What the task asks:
Report back each line of the records that contains the string "marker".

....

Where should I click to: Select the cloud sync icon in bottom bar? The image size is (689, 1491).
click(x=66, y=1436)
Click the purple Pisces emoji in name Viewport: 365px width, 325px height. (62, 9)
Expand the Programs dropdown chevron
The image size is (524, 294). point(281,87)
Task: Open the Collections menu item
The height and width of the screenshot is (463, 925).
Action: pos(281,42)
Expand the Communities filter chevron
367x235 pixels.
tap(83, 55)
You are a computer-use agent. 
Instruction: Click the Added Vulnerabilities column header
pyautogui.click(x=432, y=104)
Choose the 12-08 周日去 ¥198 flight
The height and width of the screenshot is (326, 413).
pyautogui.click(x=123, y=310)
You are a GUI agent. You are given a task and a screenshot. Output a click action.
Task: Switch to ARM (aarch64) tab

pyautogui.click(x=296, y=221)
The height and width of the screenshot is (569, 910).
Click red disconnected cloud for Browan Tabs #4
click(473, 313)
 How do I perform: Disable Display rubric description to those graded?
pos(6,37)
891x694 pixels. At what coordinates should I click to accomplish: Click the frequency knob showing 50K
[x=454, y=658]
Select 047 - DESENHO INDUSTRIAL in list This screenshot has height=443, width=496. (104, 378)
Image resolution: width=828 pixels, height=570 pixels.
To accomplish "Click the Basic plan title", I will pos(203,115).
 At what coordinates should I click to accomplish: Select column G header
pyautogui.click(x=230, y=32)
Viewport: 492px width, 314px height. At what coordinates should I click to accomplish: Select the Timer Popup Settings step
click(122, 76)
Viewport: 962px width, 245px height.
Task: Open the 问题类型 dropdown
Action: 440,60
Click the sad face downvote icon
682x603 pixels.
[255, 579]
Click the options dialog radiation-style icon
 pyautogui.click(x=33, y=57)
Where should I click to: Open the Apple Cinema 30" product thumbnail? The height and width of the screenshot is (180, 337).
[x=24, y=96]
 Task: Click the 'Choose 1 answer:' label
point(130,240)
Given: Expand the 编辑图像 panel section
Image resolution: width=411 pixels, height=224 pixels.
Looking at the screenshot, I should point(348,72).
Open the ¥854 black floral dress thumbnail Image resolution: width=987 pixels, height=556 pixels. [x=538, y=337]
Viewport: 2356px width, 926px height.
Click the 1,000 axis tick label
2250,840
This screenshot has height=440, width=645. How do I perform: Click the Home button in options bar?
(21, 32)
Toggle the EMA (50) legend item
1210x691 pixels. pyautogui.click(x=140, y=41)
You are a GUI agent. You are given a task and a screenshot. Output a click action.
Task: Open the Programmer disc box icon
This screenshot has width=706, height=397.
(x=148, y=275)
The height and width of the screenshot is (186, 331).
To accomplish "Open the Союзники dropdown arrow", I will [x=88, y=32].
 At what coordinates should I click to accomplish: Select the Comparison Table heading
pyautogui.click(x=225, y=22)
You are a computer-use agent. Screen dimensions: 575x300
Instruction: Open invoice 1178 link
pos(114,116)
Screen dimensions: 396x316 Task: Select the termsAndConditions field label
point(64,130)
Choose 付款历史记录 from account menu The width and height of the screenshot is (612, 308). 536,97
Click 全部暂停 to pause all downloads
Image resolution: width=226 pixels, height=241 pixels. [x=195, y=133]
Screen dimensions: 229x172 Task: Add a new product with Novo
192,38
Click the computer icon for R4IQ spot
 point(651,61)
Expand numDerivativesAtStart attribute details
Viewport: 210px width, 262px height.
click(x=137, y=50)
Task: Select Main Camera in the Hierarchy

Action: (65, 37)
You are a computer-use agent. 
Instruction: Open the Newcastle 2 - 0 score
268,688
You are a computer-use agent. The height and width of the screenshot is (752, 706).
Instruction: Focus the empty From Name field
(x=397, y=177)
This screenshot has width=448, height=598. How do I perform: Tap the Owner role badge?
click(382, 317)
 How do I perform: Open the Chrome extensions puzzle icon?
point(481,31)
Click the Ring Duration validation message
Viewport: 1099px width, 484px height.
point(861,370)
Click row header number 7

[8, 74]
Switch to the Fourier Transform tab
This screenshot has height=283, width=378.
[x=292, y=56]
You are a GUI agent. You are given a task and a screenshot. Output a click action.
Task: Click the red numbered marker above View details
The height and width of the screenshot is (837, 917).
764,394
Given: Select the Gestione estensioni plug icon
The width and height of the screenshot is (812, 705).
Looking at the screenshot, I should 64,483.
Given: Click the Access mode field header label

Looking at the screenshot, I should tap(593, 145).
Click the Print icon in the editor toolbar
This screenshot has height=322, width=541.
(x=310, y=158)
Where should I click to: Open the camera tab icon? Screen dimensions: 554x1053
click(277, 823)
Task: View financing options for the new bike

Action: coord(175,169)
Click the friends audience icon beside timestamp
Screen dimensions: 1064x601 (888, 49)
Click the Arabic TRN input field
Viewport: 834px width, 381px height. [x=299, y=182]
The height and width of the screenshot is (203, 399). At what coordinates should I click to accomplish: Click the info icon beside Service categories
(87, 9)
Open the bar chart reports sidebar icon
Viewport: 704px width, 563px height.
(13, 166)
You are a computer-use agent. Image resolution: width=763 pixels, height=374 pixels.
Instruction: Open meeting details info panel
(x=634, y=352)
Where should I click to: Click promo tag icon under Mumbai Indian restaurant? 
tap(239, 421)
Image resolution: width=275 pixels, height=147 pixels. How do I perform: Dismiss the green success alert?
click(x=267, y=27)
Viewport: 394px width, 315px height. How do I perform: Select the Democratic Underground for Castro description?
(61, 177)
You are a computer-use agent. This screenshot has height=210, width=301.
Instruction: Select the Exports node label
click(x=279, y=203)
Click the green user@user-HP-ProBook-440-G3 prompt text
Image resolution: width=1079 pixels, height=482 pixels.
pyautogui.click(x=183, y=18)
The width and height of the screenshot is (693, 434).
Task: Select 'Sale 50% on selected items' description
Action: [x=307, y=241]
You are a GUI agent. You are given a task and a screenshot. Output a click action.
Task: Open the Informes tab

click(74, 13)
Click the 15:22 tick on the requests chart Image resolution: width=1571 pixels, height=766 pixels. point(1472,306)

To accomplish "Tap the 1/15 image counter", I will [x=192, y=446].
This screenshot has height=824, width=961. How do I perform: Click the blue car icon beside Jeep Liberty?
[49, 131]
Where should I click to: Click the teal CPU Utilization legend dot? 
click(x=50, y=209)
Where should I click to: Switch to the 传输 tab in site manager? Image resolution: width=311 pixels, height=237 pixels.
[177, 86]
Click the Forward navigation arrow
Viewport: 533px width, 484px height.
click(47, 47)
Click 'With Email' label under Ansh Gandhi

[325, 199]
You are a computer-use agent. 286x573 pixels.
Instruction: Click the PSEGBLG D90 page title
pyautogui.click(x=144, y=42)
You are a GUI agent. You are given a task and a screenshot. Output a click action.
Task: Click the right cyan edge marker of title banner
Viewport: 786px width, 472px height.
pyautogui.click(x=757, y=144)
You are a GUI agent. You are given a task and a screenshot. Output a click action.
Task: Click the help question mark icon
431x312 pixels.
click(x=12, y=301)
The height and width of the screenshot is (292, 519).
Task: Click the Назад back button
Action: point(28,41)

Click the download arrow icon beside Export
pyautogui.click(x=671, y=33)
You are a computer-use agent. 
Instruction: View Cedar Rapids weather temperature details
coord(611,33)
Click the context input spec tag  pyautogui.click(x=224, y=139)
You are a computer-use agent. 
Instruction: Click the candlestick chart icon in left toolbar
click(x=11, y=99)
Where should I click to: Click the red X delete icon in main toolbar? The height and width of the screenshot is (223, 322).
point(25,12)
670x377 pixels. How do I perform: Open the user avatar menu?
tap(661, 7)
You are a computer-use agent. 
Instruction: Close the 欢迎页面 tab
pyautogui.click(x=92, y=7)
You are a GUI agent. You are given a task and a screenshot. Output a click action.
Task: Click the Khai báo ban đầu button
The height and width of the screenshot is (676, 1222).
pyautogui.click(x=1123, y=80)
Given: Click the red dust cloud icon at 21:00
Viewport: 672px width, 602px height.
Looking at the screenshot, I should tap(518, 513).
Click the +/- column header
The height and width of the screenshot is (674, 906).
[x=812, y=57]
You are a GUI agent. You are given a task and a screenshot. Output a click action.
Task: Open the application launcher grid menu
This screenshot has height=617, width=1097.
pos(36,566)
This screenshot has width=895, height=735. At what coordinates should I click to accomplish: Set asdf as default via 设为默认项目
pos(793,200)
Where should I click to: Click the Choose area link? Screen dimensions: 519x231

....

Response for this exercise:
Task: Click the red numbered marker above View details
Task: Click the right cyan edge marker of title banner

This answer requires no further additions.